Exercices proposés –
1. Répondez à ces questions d'après le texte étudié :
(a) Quelle part des dossiers de construction donne lieu à une prescription ?
(b) Selon le projet, sur quoi porte la solidarité, et à qui incombe le coût de la fouille ?
(c) Dans la région du Président Pierre Méhaignerie, à partir de quelle surface une opération fait-elle l'objet d'un diagnostic ?
2. Présentez sous forme de liste le paragraphe du texte étudié qui commence par « M. Laurent Hénart a rappelé que le système de négociation », en conservant ses faits principaux.
3. Poursuivez le texte sur le diagnostic et les fouilles archéologiques après sa dernière phrase.

M. Laurent Hénart a rappelé que le système de négociation dans le cadre de l'Association pour les fouilles archéologiques nationales (AFAN) n'existait plus. Actuellement, le coût varie sensiblement selon que la stratification est simple ou complexe. Le projet préconise de revenir au prix du service s'agissant de la fouille. L'objectif de la MEC est que le diagnostic ne s'achève pas seulement par un rapport scientifique, mais le cas échéant par une prescription de fouilles détaillée. Dans le cas d'une ZPPAUP, le rapport préconise que la commune puisse demander à l'État d'étudier la nécessité d'un diagnostic.

Le Président Pierre Méhaignerie a souligné l'importance de la mise en place de la carte archéologique pour que les prescriptions puissent être pertinentes.

M. Laurent Hénart a indiqué que la carte signale les bassins de vie où il existe une présomption de fouilles. Le rapport de la MEC préconise une prescription de l'État motivée pour chaque cas, alors que le projet de loi ne propose pas d'amélioration sur ce point. Cela constitue une des propositions essentielles de la MEC, car elle permettrait d'agir en amont de la prescription, alors que le projet de loi ne résout pas totalement le problème des délais.

Le Président Pierre Méhaignerie s'est demandé dans quels cas il y avait réellement matière à effectuer un tel diagnostic.

M. Laurent Hénart a indiqué qu'aujourd'hui déjà, le diagnostic n'avait pas lieu partout. 14 % des dossiers de construction donnent lieu à une prescription et 11 % des prescriptions conduisent effectivement à des fouilles. Le projet fait porter la solidarité non pas sur la fouille, dont le coût incombe à l'aménageur, mais sur le diagnostic.

Le Président Pierre Méhaignerie s'est demandé si un maire ne serait pas tenté de ne pas faire de déclaration afin d'éviter tout diagnostic.

M. Laurent Hénart a souligné que c'était précisément la raison pour laquelle il avait préconisé de rendre obligatoire le diagnostic. Ce diagnostic devrait être à la fois plus précoce et plus efficace et être financé sur la solidarité nationale, et non pas sur les ressources des collectivités territoriales.

Le Président Pierre Méhaignerie a fait part de l'expérience, troublante, qu'il a constatée dans sa région, dans laquelle la pratique veut que l'on diagnostique toute opération portant sur une surface supérieure à un hectare. Il est regrettable que les pratiques soient extrêmement variables entre les régions.

Extrait de données –
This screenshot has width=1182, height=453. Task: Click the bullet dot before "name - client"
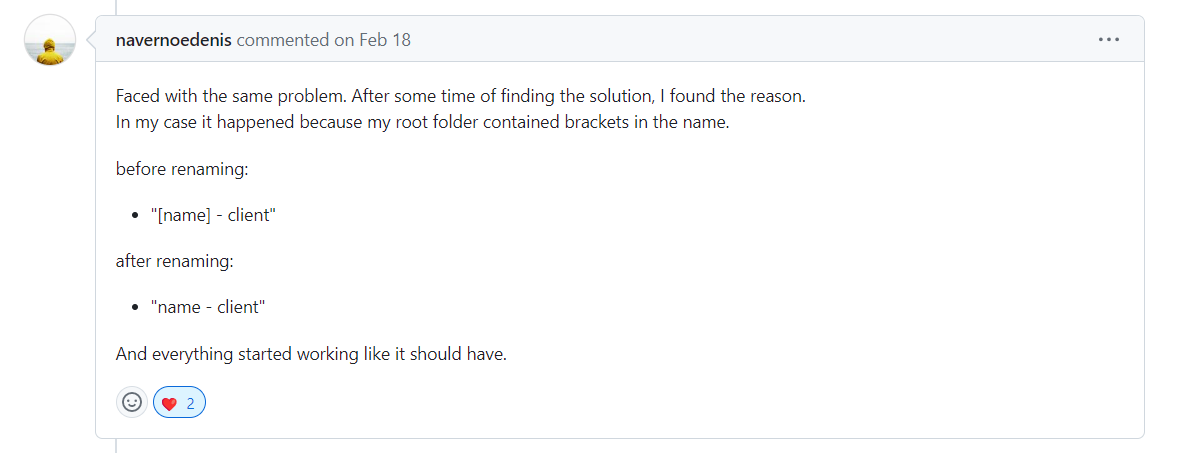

Corrigés –
1.
(a) 14 % des dossiers de construction.
(b) La solidarité porte sur le diagnostic. Le coût de la fouille incombe à l'aménageur.
(c) À partir d'une surface supérieure à un hectare.

2.
- Le système de négociation dans le cadre de l'AFAN n'existe plus.
- Le coût varie sensiblement selon que la stratification est simple ou complexe.
- Pour la fouille, le projet préconise de revenir au prix du service.
- La MEC souhaite que le diagnostic ne s'achève pas seulement par un rapport scientifique, mais le cas échéant par une prescription de fouilles détaillée.
- Dans une ZPPAUP, la commune pourrait demander à l'État d'étudier la nécessité d'un diagnostic.

3.
M. François Goulard a indiqué qu'une telle pratique était tout à fait irrationnelle.

M. Laurent Hénart a indiqué que c'était au moment du permis de construire que la procédure se mettait en route, ce qui apparaît pour le moins gênant. Il faudrait plutôt revenir aux préconisations de la MEC et intervenir avant la décision de ZAC. Il serait opportun que le projet de loi soit modifié en ce sens.

Le Président Pierre Méhaignerie a insisté sur la difficulté de proposer des réformes qui pourraient être interprétées comme ayant un coût élevé pour les collectivités territoriales.

M. Laurent Hénart a répondu qu'il préconisait que l'État prenne directement en charge le diagnostic.

M. Philippe Auberger s'est demandé si la péréquation sur la prise en charge des fouilles allait être supprimée.

M. Laurent Hénart a indiqué que ce n'était pas le cas puisque le fonds de péréquation pourrait intervenir.

Le Président Pierre Méhaignerie a souhaité savoir quelles étaient les estimations de la MEC en ce qui concerne le financement prévisionnel de ces réformes.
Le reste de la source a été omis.